# [REQUIREMENT 1]
In the forum thread on waking a tortoise for soaking, what time does Yvonne G get up in the morning?
# [REQUIREMENT 2]
Carry on the forum thread about waking a tortoise for soaking from the point where it stops.

# [EXCERPTED TEXT]
"""
# Should I wake up my tortoise for soaking



## StarShell (Jan 28, 2021)

Hi! I'm wondering if I should wake up my tortoise for soaking I usually do it at 10:30 but the past few days he has been sleeping during that time and I just let him wake up and walk onto my hand and put in the soaking bin I've had him for a week(and one day but that doesn't really matter) and I'm afraid that I'm going to scaring/stressing him out if I wake him up.




P.s I don't know if it's a boy or a girl so i'm just going to acknowledge it( I don't like calling s/he this) as a boy because it is easier for me and also fits the name better(his name is Yuno?)


----------



## Yvonne G (Jan 28, 2021)

I get up in the a.m. about 7, take care of my personal morning ablutions, then go get the babies and set them in their soaking water while I prepare their food. 99.9% of the time they are all still in their hides, sawing logs. I take care of the tortoises on MY schedule, not on theirs.


----------



## StarShell (Jan 28, 2021)

Ok so I should wake him up will do...
But he so cute I can't do it'll hurt my heart for him to go in his shell because of me


----------



## harrythetortoise (Jan 28, 2021)

One time I was LATE FOR WORK because my baby took his time to come out of his hide and start walking around (I usually wait until then to soak him) and then after 30 minutes of soaking I was already late ?
So now I have the timer to have the lights turn on 20 minutes earlier and we're good.


----------



## gurgleblaster (Jan 28, 2021)

StarShell said:


> Hi! I'm wondering if I should wake up my tortoise for soaking I usually do it at 10:30 but the past few days he has been sleeping during that time and I just let him wake up and walk onto my hand and put in the soaking bin I've had him for a week(and one day but that doesn't really matter) and I'm afraid that I'm going to scaring/stressing him out if I wake him up.
> 
> 
> 
> ...
"""
# [PROVIDED MATERIAL]
"""
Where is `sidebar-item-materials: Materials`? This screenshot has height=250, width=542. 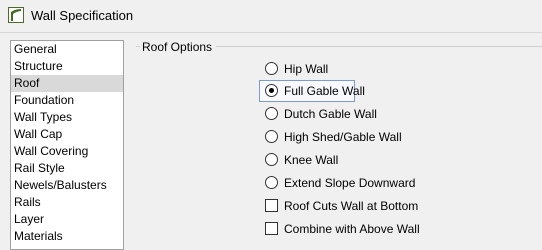
sidebar-item-materials: Materials is located at coordinates (67, 236).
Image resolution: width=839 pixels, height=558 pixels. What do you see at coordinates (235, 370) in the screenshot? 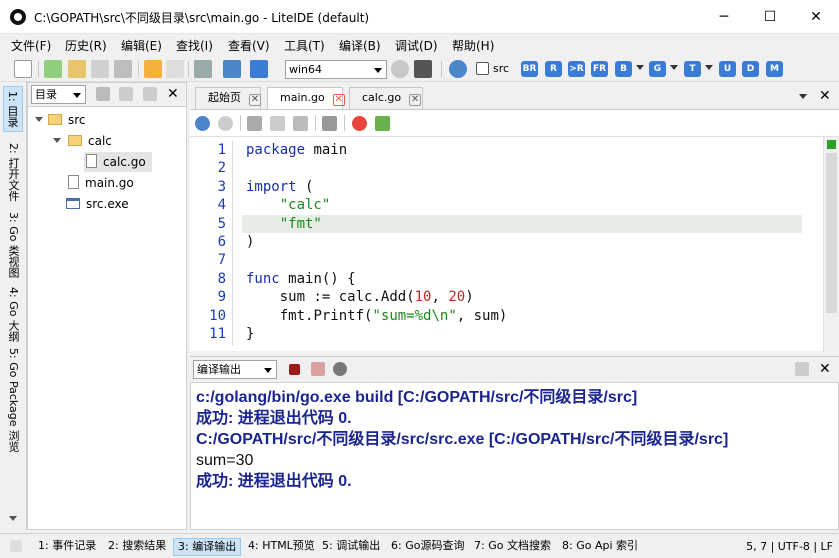
I see `output-select: 编译输出` at bounding box center [235, 370].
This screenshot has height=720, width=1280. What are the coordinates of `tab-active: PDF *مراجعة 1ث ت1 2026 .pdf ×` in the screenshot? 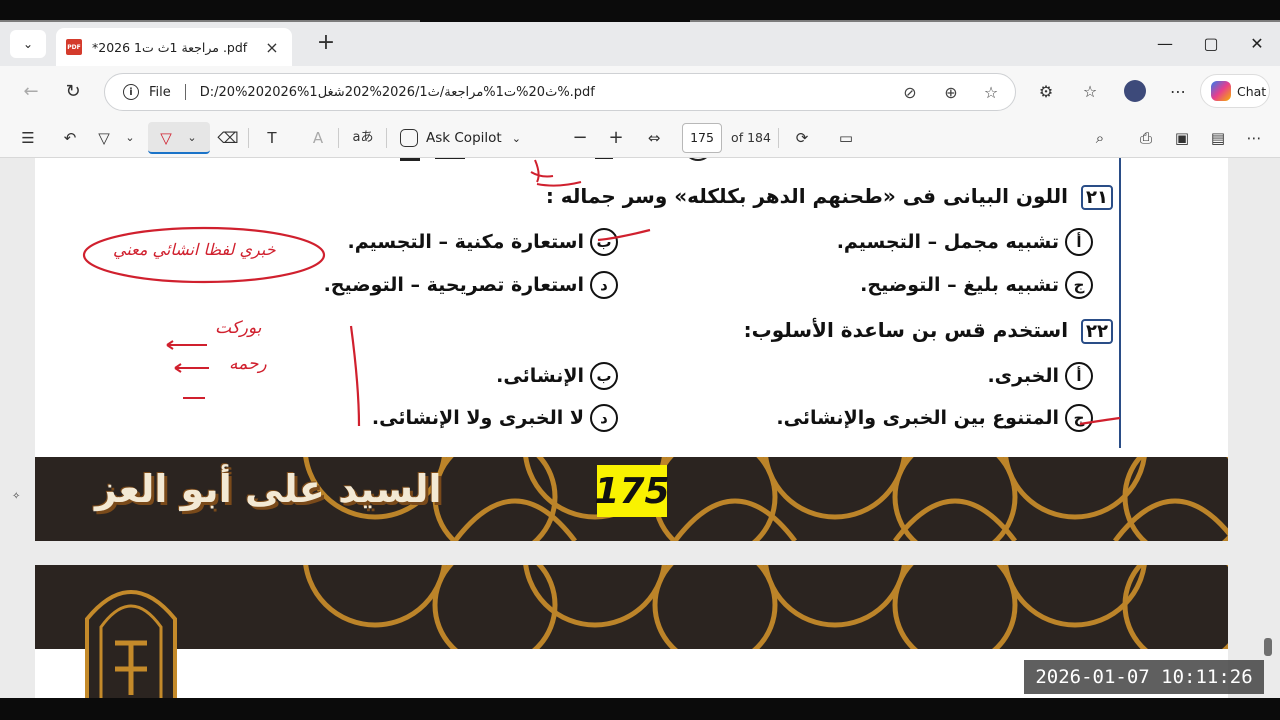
"""
# [EXERCISE RESULT 1]
About 7 a.m.

# [EXERCISE RESULT 2]
It depends, I think on the personality of the tort. Mine isn't afraid of me in any capacity and seems to have a general sense that if i pick her up it's not a reason to be scared but she is going someplace enjoyable like outside or bath time etc. First thing when I wake up is morning soaks. After she's done she clops around eats breakfast and goes about her day.


----------



## Tom (Jan 28, 2021)

StarShell said:


> Hi! I'm wondering if I should wake up my tortoise for soaking I usually do it at 10:30 but the past few days he has been sleeping during that time and I just let him wake up and walk onto my hand and put in the soaking bin I've had him for a week(and one day but that doesn't really matter) and I'm afraid that I'm going to scaring/stressing him out if I wake him up.
> 
> 
> 
> ...


Soak the tortoise when you are ready to soak the tortoise. Doesn't matter what the tortoise is doing.


----------



## Boleyn_the_horsefield (Jan 28, 2021)

hey I’ve had mine for 3 weeks! I always get him/her out in the mornings and give it a tummy rub which makes it more awake and I know this sounds absolutely ridiculous but i play “I just can’t wait to be king” from lion king to wake him/her up and it always seems to do the job! Also rubbing its head lightly makes it up! I have no set time for mine so just do it when you need to! I now realise I overthink everything about my tortoise but don’t worry just let it go as it pleases and it will be fine that’s what I did with mine!
Hope this helped ?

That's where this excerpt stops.